White House Convenes Banks and Crypto Firms for CLARITY Act Discussions: Sources

White House Convenes Banks and Crypto Firms for CLARITY Act Discussions: Sources

According to Reuters, the White House has scheduled discussions with banking institutions and cryptocurrency firms for Monday as disputes concerning stablecoin interest payments and third-party yield offerings continue to stall advancement of the CLARITY Act.

Representatives from US President Donald Trump's administration are scheduled to meet with leaders from both the traditional banking sector and the cryptocurrency industry on Monday, according to reports, as legislative efforts to advance the stalled CLARITY Act continue.

Sources with knowledge of the planned meeting informed Reuters that the White House's cryptocurrency council will facilitate the gathering, bringing together various industry trade organizations to address how the proposed legislation handles interest payments and additional rewards provided on stablecoins pegged to the US dollar.

The proposed legislation has remained stalled in the Senate for several months, with a Banking Committee vote that had been scheduled being delayed earlier this month due to apprehensions raised by both lawmakers and industry representatives regarding the provisions related to stablecoin interest.

The CLARITY Act represents a proposed legislative framework for crypto market structure that aims to establish clear guidelines for how digital assets will be regulated within the United States, including establishing a clear division of regulatory authority between the Securities and Exchange Commission (SEC) and the Commodity Futures Trading Commission (CFTC).

Banks and crypto companies clash over stablecoin interest rules

Forward movement on the CLARITY Act has been hindered by disagreements over the question of whether third-party entities should have permission to offer yield on stablecoin holdings.
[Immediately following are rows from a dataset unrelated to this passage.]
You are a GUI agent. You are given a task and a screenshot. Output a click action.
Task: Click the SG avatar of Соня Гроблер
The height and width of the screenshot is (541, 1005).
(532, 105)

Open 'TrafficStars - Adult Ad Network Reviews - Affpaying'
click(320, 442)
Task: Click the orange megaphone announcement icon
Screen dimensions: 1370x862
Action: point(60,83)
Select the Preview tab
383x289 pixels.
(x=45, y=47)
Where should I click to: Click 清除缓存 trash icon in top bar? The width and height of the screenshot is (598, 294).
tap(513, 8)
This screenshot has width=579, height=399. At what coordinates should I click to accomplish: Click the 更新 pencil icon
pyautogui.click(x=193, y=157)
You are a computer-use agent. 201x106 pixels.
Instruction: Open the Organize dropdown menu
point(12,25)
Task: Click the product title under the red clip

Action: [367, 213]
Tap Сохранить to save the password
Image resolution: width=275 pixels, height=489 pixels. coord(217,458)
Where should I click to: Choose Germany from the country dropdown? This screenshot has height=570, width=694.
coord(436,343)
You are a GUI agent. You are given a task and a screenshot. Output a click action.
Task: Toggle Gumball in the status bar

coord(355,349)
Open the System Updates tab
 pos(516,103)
The GENIUS Act, which became law in July 2025, explicitly prohibits stablecoin issuers from paying interest to holders, but it does not clarify whether cryptocurrency exchanges or other third-party intermediaries can provide such rewards, creating an ambiguity that has intensified friction between the crypto industry and conventional banking institutions.

Over the past several months, banking industry lobbyists have urged members of Congress to ban third-party stablecoin yield offerings, contending that such products could lead to massive deposit outflows and destabilize the traditional banking system. On Jan. 15, Brian Moynihan, CEO of Bank of America, issued a warning that stablecoins offering interest could result in as much as $6 trillion being withdrawn from US banking institutions, which could potentially limit lending capacity and increase borrowing costs for consumers.

Cryptocurrency platforms like Coinbase, which currently provide rewards to users holding stablecoins, contend that traditional banks are attempting to leverage legislation to suppress competitive alternatives. On Jan. 14, Brian Armstrong, CEO of Coinbase, publicly withdrew his company's backing for the legislation, declaring that Coinbase would "rather have no bill than a bad bill."

Coinbase, Kraken, Banks, United States, White House, Donald Trump
Source: Brian Armstrong

Resistance to the proposed legislation within the cryptocurrency industry is far from unanimous. Multiple well-known companies and advocacy organizations, including Coin Center, a16z, the Digital Chamber, Kraken and Ripple have publicly voiced their support for the Senate's version of the proposal.